** Work order **
Looking through the entries, count each line where the string "database" occurs, and write only the total.

Records for the task section start

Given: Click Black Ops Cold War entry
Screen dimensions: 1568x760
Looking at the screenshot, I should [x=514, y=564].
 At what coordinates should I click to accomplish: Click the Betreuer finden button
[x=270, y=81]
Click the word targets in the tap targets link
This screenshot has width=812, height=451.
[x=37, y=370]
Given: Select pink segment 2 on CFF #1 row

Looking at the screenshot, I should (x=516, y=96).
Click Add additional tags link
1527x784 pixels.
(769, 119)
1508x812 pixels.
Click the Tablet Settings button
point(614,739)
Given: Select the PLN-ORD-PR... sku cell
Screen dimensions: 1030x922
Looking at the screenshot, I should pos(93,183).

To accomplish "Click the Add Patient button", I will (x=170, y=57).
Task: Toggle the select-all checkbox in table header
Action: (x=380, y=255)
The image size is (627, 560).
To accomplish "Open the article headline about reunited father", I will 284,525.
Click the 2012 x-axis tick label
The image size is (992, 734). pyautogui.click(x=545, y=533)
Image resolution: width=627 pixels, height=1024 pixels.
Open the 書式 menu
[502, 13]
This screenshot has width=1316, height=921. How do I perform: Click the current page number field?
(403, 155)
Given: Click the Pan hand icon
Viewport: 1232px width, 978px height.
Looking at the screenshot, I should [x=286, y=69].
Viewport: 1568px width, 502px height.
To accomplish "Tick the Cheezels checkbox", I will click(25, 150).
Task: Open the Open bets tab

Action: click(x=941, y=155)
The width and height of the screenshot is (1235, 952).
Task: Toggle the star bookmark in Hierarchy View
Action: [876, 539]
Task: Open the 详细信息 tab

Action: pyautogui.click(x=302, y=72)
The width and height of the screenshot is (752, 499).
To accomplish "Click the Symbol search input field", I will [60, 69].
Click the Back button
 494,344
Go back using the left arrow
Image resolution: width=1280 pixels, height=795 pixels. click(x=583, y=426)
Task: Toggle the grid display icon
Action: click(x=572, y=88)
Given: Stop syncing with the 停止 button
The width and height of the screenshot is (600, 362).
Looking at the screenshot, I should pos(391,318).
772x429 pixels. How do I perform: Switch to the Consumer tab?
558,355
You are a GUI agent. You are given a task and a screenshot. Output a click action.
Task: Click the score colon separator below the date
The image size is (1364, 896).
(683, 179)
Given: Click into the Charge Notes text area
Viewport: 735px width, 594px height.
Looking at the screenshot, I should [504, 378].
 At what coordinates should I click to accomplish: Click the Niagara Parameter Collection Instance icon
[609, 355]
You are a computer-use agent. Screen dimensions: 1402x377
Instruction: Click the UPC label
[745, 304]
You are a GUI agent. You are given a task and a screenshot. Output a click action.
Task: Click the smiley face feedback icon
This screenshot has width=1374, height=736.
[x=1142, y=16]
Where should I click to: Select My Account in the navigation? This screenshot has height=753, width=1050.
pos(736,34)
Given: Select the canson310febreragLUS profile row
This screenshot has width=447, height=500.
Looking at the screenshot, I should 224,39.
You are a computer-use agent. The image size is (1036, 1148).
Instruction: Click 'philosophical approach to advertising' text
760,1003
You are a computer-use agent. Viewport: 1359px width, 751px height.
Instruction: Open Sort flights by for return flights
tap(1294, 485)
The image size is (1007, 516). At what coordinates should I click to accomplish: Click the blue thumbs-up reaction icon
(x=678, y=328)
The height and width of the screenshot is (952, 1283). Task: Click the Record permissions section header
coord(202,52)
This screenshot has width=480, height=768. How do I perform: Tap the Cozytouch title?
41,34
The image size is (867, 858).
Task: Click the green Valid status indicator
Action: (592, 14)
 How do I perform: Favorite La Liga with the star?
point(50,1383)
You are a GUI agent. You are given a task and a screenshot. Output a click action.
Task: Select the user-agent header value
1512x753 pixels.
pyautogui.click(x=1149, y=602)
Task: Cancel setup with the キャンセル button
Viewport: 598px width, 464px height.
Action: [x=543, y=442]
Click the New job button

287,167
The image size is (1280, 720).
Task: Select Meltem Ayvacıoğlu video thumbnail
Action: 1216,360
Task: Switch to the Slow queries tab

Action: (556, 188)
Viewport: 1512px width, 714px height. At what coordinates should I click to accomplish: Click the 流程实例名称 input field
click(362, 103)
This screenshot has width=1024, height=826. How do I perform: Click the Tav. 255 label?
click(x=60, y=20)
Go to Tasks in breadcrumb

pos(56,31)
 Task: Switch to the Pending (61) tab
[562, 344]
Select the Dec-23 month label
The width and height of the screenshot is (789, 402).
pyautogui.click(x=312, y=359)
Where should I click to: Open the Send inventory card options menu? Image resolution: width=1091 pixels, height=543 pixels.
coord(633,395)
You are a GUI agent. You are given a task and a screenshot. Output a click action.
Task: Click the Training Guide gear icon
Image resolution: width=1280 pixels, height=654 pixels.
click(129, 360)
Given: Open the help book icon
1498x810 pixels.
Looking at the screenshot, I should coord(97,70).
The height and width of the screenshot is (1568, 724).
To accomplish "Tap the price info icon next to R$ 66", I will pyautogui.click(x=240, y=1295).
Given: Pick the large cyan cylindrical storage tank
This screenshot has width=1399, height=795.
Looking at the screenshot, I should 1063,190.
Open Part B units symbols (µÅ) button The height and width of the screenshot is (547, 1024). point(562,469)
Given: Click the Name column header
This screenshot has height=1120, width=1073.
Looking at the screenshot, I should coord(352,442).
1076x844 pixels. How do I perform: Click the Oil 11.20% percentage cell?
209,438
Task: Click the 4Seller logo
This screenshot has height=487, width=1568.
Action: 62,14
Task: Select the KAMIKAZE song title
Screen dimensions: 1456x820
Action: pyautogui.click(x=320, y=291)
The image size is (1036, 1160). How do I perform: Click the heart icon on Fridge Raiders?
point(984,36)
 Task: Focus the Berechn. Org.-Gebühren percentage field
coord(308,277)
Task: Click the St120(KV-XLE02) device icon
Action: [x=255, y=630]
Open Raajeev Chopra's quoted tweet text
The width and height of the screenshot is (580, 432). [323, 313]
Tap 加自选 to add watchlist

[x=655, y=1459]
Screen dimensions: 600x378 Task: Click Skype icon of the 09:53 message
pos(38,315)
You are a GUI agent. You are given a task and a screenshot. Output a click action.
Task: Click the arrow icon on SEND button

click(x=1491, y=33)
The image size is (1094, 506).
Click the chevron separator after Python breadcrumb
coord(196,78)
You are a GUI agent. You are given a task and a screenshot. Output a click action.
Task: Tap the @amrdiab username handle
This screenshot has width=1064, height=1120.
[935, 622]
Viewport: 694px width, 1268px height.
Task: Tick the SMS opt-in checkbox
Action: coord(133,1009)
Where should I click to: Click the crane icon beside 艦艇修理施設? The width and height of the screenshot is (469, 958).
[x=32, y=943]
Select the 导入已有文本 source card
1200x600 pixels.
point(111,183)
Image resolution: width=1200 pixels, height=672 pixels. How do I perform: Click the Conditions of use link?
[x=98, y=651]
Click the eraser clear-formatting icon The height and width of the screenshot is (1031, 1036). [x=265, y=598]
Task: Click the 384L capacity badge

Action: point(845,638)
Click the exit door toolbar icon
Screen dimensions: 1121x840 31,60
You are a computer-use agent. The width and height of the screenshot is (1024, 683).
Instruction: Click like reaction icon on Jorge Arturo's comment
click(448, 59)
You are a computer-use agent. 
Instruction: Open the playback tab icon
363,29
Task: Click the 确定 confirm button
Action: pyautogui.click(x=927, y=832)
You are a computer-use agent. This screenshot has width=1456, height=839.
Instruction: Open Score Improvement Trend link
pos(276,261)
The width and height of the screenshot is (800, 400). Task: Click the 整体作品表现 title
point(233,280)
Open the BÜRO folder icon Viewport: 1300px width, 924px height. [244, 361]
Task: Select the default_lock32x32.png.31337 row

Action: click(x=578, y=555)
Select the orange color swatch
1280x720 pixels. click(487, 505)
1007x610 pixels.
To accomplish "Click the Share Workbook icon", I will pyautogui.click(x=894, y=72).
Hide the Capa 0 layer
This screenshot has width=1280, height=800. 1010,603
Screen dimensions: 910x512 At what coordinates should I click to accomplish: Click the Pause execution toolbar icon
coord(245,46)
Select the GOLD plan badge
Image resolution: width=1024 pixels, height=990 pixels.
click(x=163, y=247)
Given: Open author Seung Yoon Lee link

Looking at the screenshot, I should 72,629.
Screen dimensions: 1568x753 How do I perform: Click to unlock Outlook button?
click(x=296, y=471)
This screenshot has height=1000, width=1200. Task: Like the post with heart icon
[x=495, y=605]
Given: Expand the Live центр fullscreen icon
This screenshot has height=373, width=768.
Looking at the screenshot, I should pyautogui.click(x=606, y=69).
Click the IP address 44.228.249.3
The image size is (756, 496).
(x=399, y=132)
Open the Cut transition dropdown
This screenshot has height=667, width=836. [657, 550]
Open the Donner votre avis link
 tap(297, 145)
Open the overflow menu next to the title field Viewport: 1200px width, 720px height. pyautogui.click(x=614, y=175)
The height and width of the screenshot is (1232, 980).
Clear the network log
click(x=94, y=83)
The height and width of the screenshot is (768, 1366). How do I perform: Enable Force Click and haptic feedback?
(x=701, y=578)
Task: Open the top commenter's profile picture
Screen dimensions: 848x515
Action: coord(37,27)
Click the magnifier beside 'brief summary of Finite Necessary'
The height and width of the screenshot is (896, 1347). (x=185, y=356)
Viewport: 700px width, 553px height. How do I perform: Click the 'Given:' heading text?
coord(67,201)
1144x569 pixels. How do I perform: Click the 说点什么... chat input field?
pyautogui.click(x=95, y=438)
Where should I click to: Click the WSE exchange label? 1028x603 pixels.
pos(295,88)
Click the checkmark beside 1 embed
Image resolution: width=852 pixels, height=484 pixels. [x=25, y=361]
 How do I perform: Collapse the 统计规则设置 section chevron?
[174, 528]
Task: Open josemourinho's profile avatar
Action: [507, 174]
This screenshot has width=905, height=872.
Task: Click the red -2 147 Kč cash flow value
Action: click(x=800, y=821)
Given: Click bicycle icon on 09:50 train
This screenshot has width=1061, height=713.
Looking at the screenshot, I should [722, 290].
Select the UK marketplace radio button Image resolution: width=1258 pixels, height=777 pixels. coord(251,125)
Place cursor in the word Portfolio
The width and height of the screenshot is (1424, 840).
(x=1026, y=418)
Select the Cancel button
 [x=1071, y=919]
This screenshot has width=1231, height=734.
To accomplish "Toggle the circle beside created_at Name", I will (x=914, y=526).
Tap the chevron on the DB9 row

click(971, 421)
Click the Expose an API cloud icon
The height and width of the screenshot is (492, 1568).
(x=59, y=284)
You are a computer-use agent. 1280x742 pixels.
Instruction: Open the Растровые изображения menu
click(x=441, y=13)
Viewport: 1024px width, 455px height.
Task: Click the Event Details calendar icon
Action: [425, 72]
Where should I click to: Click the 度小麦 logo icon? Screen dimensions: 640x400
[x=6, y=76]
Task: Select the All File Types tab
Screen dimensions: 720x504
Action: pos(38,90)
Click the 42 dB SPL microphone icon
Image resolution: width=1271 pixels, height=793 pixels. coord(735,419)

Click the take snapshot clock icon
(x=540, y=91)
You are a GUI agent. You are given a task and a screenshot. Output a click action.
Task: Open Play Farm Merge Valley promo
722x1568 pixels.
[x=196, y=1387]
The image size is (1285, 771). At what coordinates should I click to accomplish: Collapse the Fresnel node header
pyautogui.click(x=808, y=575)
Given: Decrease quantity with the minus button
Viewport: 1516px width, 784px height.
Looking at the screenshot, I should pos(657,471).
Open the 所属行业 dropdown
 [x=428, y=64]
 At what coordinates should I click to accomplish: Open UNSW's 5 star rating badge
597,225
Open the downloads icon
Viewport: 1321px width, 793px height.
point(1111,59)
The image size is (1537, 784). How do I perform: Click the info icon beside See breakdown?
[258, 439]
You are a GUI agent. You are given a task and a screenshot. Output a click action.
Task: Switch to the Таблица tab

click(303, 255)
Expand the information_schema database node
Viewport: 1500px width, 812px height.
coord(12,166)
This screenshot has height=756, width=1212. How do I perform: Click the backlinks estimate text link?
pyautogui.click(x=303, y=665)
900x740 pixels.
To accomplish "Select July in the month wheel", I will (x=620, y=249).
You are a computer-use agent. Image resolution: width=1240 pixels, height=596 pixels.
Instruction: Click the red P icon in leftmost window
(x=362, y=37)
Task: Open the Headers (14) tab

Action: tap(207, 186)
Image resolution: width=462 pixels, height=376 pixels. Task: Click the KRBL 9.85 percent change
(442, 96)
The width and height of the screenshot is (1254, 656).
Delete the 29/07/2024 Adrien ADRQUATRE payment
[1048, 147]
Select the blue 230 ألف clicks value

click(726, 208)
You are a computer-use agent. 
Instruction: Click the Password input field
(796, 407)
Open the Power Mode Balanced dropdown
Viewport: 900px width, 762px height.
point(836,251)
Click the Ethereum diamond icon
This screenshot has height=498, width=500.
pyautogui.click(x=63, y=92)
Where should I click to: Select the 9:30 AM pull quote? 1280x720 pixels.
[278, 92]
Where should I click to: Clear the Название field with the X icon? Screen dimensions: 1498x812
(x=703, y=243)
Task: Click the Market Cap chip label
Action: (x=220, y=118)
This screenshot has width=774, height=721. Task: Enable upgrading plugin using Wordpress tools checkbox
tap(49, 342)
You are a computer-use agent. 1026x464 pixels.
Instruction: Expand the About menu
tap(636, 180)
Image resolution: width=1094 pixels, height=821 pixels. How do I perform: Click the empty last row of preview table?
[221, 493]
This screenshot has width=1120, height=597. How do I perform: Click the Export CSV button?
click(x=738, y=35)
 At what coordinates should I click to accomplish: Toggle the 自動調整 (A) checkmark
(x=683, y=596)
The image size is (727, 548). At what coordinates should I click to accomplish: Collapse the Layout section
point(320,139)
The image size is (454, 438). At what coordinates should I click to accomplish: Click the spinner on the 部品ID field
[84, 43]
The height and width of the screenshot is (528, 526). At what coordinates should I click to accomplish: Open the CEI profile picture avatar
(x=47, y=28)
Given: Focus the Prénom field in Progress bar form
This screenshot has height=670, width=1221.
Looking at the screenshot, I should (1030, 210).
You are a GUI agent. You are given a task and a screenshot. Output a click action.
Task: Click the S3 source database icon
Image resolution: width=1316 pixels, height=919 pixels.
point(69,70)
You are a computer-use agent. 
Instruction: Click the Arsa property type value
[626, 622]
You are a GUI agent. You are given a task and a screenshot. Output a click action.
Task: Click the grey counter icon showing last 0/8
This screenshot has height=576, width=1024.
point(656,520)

Records for the task section end

** Response for this exercise **
2